From September 10 to 12, 60,000 music lovers gathered at Union Park in Chicago’s Near West Side. The return of Pitchfork Music Festival was highly anticipated in Chicago, as the festival’s 15th anniversary was canceled last year due to COVID-19. This year’s artist line up was especially attractive to Chicago college students with Phoebe Bridgers, St. Vincent and Erykah Badu headlining the event.
After a summer of fluctuating health and safety restrictions, vaccine and mask mandates along with the emergence of the delta variant, safety measures were put in place to limit the spread of the virus among the approximated 19,000 attendees.
According to its website, attendees were required to show proof of full vaccination or “a negative COVID-19 test result (obtained) within 24 hours each day” the concert-goer attended the festival.
21-year-old Devin Wright, a comedy arts major at DePaul University, attended all three days of the festival. This was Wright’s first music festival since the COVID-19 pandemic began over a year ago. She was impressed with the overall layout and music of the weekend.
“The first day was pretty tough, just with timing, finding food, water, being in the sun all day,” she said. “But the second two days (were) super eye-opening. I saw some of my favorite artists. I was in the front for all of them. I was just hopping all around that festival.”
When it came to COVID safety, Wright noticed mixed adherence to mask wearing. Face coverings were not mandated by Pitchfork, only “recommended and encouraged” when guests were not eating or drinking.
“There were definitely people wearing masks, but it was not a lot,” Wright said. People were “wearing masks while entering and then taking them off. Even in the really big mosh pits and during the closers and headliners, people were not wearing masks at all.”
Kate Apostolacus, a junior at Columbia College Chicago, attended the much larger Lollapalooza before attending Pitchfork. She noticed COVID safety was approached with more care at Pitchfork than at the August music festival.
Pitchfork Security “checked your ID and your vaccine card, which was a lot different than Lolla,” Apostolacus said. “At Lolla, they didn’t check your ID at all.”
By checking identification alongside vaccine cards and negative test results, security can verify that the names and birthdays of attendees matched their proof of health. By failing to verify this information, unvaccinated or COVID positive attendees could easily enter an event and infect others.
Apostolacus tested negative after attending all three days of Lollapalooza and has not experienced any COVID-like symptoms after her weekend at Pitchfork. “I wore my mask the entire time, just because I know a lot of individuals who are vaccinated and still recently have gotten COVID,” she said.
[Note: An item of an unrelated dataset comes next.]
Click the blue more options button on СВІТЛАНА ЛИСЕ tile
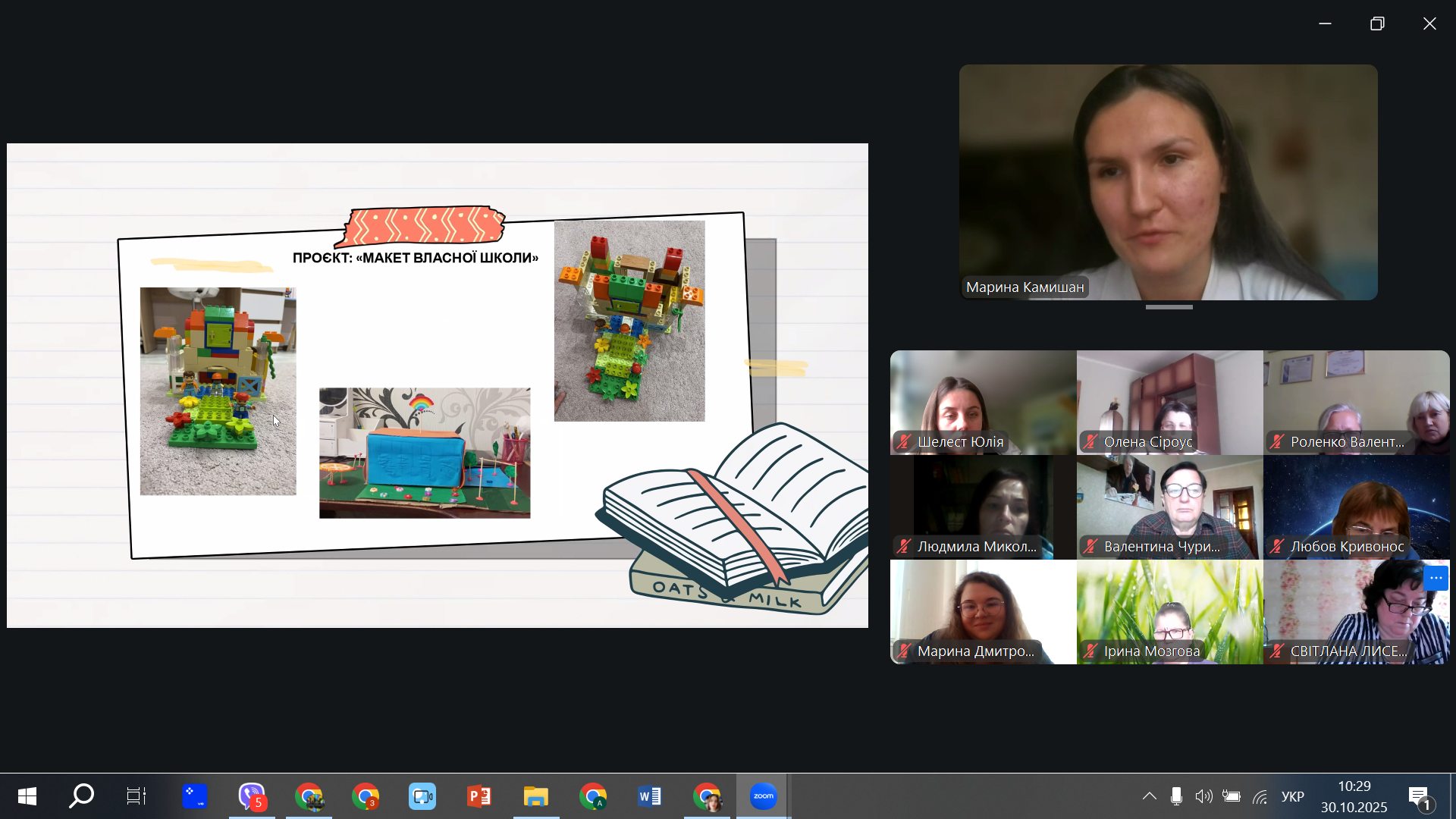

21-year-old DePaul senior Riley Reed felt comfortable at Pitchfork, where she saw Bridgers, Big Thief, Angel Olsen and St. Vincent.
“I felt pretty comfortable since there weren’t as many festival goers as something like Lollapalooza, people were pretty good about wearing masks and I wore a KN-95 each day I went just to be extra safe,” Reed wrote in an email. “Since it was outside I think people felt comfortable to not wear them and there definitely were people that weren’t properly masked. Overall I felt pretty comfortable though!”
Returning back to everyday, pandemic life after a weekend-long music festival was hard for Wright. “My post-concert depression for the past few days has been so intense,” she said. “It gives you a body high being around that many people, listening to live music, going all day with friends and doing fun stuff all weekend, non-stop.”.
After returning to her school work and daily responsibilities, her weekend at Pitchfork reportedly feels like a fever dream. The wrinkled, neon green wrist band was still intact on her right wrist.
“This is the only thing that’s reminding me it even happened at this point,” Wright said with a laugh.